The optical diameter of gold naoparticles is several order of magnitude larger than its physical diameter. A Gold nanoparticles of few tens of nanometer diameter can be easily seen under a regular microscope using dark field condenser because of intense scattering due to surface plasmon resonance of these nanoparticles.
Dark field image of 40nm gold nanospheres on the glass substrate.

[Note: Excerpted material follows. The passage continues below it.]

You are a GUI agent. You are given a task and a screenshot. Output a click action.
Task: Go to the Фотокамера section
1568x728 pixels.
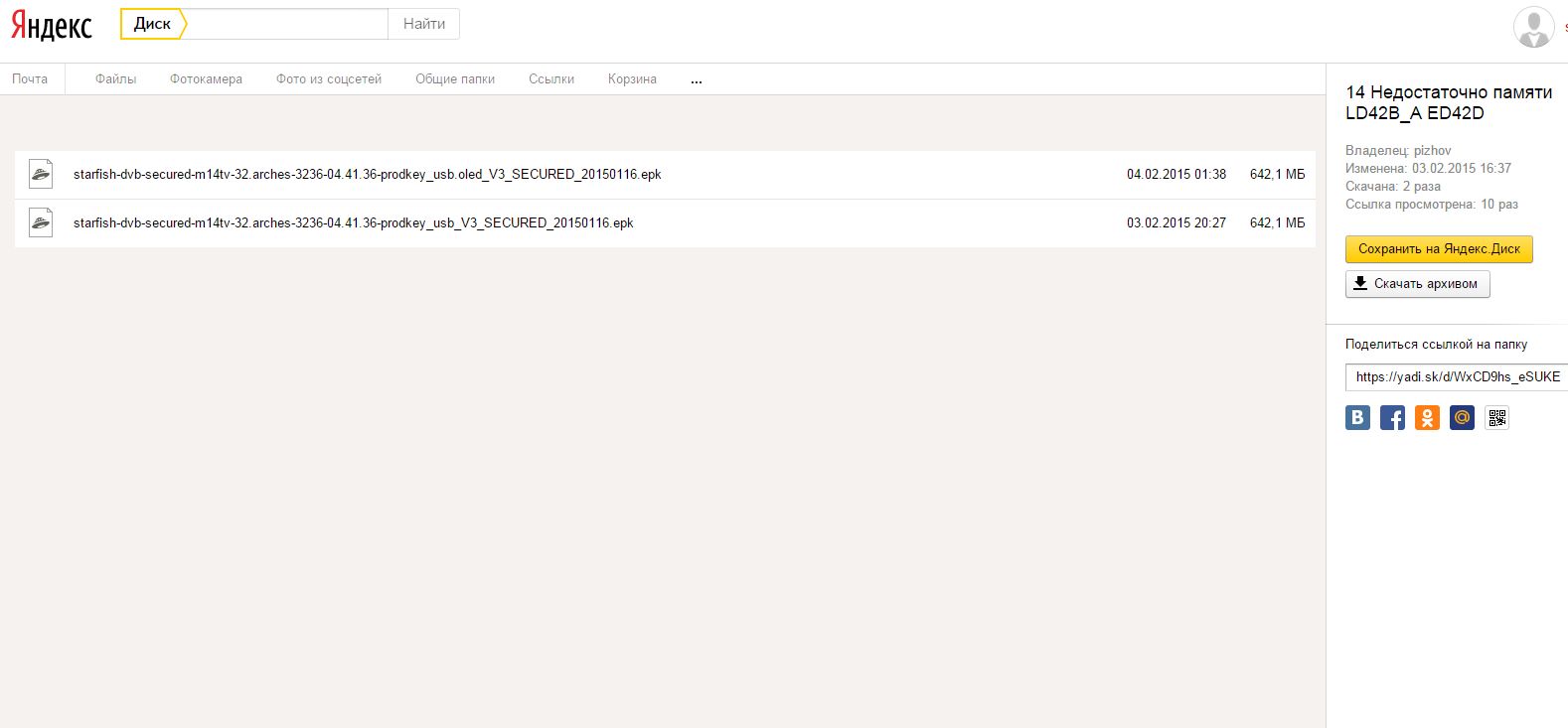[x=206, y=79]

Inset: magnified diffraction-limited image of a single nanosphere. Scales correspond to the object plane
If another molecule with absorption band matching the resonance frequency of gold nanoparticle is brought into close proximity to nanoparticle, energy transfer happens quenching the scattering and making the nanoparticle disappear in dark field microscopy. The process called Plasmon resonance energy transfer (PRET) has been exploited for the first time to design a metal ion sensor with sensitivity much higher than conventional organic reporter based methods. To design a PRET sensor for Cu2+, gold nanoparticles of 50nm are functionalized with ethylenediamine ligand. In solution, two equivalent of ethylenediamine complex with Cu2+ to form a blue-purple solution with absorption band of 547nm that overlaps with scattering wavelength of 50nm gold nanoparticle. In the presence of Cu2+, gold nanoparticle functionalized with ethylenediamine complexes with Cu2+ resulting in PRET between absorbance band of metal complex and scattering spectra of gold nanoparticle. Under a dark field microscope, the scattering intensity decreases in proportion to amount of Cu2+ can be easily seen and quantitated using a CCD camera.
Sensitivity of the PRET sensor is 1nM for Cu2+ and the sensor is specific since other biologically and environmentally relevant metal ions like Mg2+, Ca2+, Na+, and K+ even at concentration of 100 µM don’t result in any PRET.
PRET sensor adds to a growing list of gold nanoparticle based label-free sensors!